Information given section start

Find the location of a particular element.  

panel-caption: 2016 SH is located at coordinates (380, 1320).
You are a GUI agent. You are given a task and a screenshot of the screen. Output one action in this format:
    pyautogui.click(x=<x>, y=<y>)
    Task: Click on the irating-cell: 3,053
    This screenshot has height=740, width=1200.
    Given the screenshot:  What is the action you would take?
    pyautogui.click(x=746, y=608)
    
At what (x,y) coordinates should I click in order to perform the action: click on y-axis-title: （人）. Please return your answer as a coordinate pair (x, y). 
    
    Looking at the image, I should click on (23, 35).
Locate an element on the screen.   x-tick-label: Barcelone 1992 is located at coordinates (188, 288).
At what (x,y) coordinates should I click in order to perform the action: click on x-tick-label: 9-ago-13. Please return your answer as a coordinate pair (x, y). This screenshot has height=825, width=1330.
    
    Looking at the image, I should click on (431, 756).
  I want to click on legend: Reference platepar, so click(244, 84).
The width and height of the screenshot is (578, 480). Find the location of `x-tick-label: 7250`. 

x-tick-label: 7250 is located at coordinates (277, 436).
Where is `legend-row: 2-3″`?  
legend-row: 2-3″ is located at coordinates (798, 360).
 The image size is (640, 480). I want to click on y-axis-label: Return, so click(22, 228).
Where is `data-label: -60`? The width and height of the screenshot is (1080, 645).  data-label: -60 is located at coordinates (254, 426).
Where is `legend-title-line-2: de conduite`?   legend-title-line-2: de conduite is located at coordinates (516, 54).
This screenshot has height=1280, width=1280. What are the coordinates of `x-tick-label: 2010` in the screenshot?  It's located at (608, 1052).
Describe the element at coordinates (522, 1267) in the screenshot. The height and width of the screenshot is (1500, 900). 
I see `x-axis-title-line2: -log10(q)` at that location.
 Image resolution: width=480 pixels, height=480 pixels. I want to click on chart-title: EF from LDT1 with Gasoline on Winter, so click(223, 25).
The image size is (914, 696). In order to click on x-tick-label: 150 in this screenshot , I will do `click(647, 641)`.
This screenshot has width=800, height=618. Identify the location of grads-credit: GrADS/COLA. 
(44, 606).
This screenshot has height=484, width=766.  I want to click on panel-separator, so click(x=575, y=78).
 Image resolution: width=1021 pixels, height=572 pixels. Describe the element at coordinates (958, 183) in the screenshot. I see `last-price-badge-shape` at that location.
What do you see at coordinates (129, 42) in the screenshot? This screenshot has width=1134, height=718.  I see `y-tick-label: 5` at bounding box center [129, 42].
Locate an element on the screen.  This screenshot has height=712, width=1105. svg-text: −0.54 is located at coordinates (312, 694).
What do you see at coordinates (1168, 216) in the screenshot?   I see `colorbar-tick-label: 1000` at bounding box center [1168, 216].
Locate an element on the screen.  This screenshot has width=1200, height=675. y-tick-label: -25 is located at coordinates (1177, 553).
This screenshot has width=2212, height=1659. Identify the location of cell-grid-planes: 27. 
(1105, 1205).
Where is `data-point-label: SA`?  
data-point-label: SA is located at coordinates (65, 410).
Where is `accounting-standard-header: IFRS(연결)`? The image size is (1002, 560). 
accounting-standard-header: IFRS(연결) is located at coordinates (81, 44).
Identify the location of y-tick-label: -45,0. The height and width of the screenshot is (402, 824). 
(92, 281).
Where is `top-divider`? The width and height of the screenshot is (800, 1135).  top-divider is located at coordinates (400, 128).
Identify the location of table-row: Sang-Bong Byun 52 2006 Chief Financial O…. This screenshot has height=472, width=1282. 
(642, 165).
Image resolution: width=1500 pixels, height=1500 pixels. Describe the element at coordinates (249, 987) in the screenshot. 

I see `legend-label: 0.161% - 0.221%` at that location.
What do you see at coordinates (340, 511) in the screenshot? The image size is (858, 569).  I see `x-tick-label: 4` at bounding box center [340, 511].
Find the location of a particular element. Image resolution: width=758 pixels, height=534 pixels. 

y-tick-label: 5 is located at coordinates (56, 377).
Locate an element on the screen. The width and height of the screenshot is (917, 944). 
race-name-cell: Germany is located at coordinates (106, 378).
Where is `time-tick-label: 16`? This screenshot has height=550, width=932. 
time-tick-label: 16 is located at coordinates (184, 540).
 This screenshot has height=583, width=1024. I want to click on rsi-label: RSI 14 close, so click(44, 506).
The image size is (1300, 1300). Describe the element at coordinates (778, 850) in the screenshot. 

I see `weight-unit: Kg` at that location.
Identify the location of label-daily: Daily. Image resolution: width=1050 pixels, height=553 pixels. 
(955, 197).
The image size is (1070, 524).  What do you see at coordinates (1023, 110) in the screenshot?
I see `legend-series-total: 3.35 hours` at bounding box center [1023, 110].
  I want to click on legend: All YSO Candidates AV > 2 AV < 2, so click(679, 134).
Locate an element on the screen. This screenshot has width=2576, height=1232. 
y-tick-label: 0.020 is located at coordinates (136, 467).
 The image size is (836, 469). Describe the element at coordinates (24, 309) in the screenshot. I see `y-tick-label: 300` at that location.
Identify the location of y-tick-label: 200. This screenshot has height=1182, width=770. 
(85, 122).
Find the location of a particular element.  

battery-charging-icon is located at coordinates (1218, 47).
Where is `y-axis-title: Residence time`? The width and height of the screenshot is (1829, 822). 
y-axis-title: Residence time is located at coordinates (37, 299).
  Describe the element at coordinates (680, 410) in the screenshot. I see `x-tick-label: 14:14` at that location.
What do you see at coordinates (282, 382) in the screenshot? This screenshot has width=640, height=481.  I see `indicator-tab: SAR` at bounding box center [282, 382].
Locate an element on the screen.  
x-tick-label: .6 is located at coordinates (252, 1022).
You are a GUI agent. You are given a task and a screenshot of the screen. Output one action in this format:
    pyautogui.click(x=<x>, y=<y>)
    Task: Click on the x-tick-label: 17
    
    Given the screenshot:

Information given section end

- _Job_
Rewrite all the records above, changing "GUI agent" to "screen assistant" wherever it occurs and keeping everything else the same.

- _Your solution_
Find the location of a particular element.  

panel-caption: 2016 SH is located at coordinates (380, 1320).
You are a screen assistant. You are given a task and a screenshot of the screen. Output one action in this format:
    pyautogui.click(x=<x>, y=<y>)
    Task: Click on the irating-cell: 3,053
    This screenshot has height=740, width=1200.
    Given the screenshot:  What is the action you would take?
    pyautogui.click(x=746, y=608)
    
At what (x,y) coordinates should I click in order to perform the action: click on y-axis-title: （人）. Please return your answer as a coordinate pair (x, y). 
    
    Looking at the image, I should click on (23, 35).
Locate an element on the screen.   x-tick-label: Barcelone 1992 is located at coordinates (188, 288).
At what (x,y) coordinates should I click in order to perform the action: click on x-tick-label: 9-ago-13. Please return your answer as a coordinate pair (x, y). This screenshot has height=825, width=1330.
    
    Looking at the image, I should click on (431, 756).
  I want to click on legend: Reference platepar, so click(244, 84).
The width and height of the screenshot is (578, 480). Find the location of `x-tick-label: 7250`. 

x-tick-label: 7250 is located at coordinates (277, 436).
Where is `legend-row: 2-3″`?  
legend-row: 2-3″ is located at coordinates (798, 360).
 The image size is (640, 480). I want to click on y-axis-label: Return, so click(22, 228).
Where is `data-label: -60`? The width and height of the screenshot is (1080, 645).  data-label: -60 is located at coordinates (254, 426).
Where is `legend-title-line-2: de conduite`?   legend-title-line-2: de conduite is located at coordinates (516, 54).
This screenshot has height=1280, width=1280. What are the coordinates of `x-tick-label: 2010` in the screenshot?  It's located at (608, 1052).
Describe the element at coordinates (522, 1267) in the screenshot. The height and width of the screenshot is (1500, 900). 
I see `x-axis-title-line2: -log10(q)` at that location.
 Image resolution: width=480 pixels, height=480 pixels. I want to click on chart-title: EF from LDT1 with Gasoline on Winter, so click(223, 25).
The image size is (914, 696). In order to click on x-tick-label: 150 in this screenshot , I will do `click(647, 641)`.
This screenshot has width=800, height=618. Identify the location of grads-credit: GrADS/COLA. 
(44, 606).
This screenshot has height=484, width=766.  I want to click on panel-separator, so click(x=575, y=78).
 Image resolution: width=1021 pixels, height=572 pixels. Describe the element at coordinates (958, 183) in the screenshot. I see `last-price-badge-shape` at that location.
What do you see at coordinates (129, 42) in the screenshot? This screenshot has width=1134, height=718.  I see `y-tick-label: 5` at bounding box center [129, 42].
Locate an element on the screen.  This screenshot has height=712, width=1105. svg-text: −0.54 is located at coordinates (312, 694).
What do you see at coordinates (1168, 216) in the screenshot?   I see `colorbar-tick-label: 1000` at bounding box center [1168, 216].
Locate an element on the screen.  This screenshot has width=1200, height=675. y-tick-label: -25 is located at coordinates (1177, 553).
This screenshot has width=2212, height=1659. Identify the location of cell-grid-planes: 27. 
(1105, 1205).
Where is `data-point-label: SA`?  
data-point-label: SA is located at coordinates (65, 410).
Where is `accounting-standard-header: IFRS(연결)`? The image size is (1002, 560). 
accounting-standard-header: IFRS(연결) is located at coordinates (81, 44).
Identify the location of y-tick-label: -45,0. The height and width of the screenshot is (402, 824). 
(92, 281).
Where is `top-divider`? The width and height of the screenshot is (800, 1135).  top-divider is located at coordinates (400, 128).
Identify the location of table-row: Sang-Bong Byun 52 2006 Chief Financial O…. This screenshot has height=472, width=1282. 
(642, 165).
Image resolution: width=1500 pixels, height=1500 pixels. Describe the element at coordinates (249, 987) in the screenshot. 

I see `legend-label: 0.161% - 0.221%` at that location.
What do you see at coordinates (340, 511) in the screenshot? The image size is (858, 569).  I see `x-tick-label: 4` at bounding box center [340, 511].
Find the location of a particular element. Image resolution: width=758 pixels, height=534 pixels. 

y-tick-label: 5 is located at coordinates (56, 377).
Locate an element on the screen. The width and height of the screenshot is (917, 944). 
race-name-cell: Germany is located at coordinates (106, 378).
Where is `time-tick-label: 16`? This screenshot has height=550, width=932. 
time-tick-label: 16 is located at coordinates (184, 540).
 This screenshot has height=583, width=1024. I want to click on rsi-label: RSI 14 close, so click(44, 506).
The image size is (1300, 1300). Describe the element at coordinates (778, 850) in the screenshot. 

I see `weight-unit: Kg` at that location.
Identify the location of label-daily: Daily. Image resolution: width=1050 pixels, height=553 pixels. 
(955, 197).
The image size is (1070, 524).  What do you see at coordinates (1023, 110) in the screenshot?
I see `legend-series-total: 3.35 hours` at bounding box center [1023, 110].
  I want to click on legend: All YSO Candidates AV > 2 AV < 2, so click(679, 134).
Locate an element on the screen. This screenshot has width=2576, height=1232. 
y-tick-label: 0.020 is located at coordinates (136, 467).
 The image size is (836, 469). Describe the element at coordinates (24, 309) in the screenshot. I see `y-tick-label: 300` at that location.
Identify the location of y-tick-label: 200. This screenshot has height=1182, width=770. 
(85, 122).
Find the location of a particular element.  

battery-charging-icon is located at coordinates (1218, 47).
Where is `y-axis-title: Residence time`? The width and height of the screenshot is (1829, 822). 
y-axis-title: Residence time is located at coordinates (37, 299).
  Describe the element at coordinates (680, 410) in the screenshot. I see `x-tick-label: 14:14` at that location.
What do you see at coordinates (282, 382) in the screenshot? This screenshot has width=640, height=481.  I see `indicator-tab: SAR` at bounding box center [282, 382].
Locate an element on the screen.  
x-tick-label: .6 is located at coordinates (252, 1022).
You are a screen assistant. You are given a task and a screenshot of the screen. Output one action in this format:
    pyautogui.click(x=<x>, y=<y>)
    Task: Click on the x-tick-label: 17
    
    Given the screenshot:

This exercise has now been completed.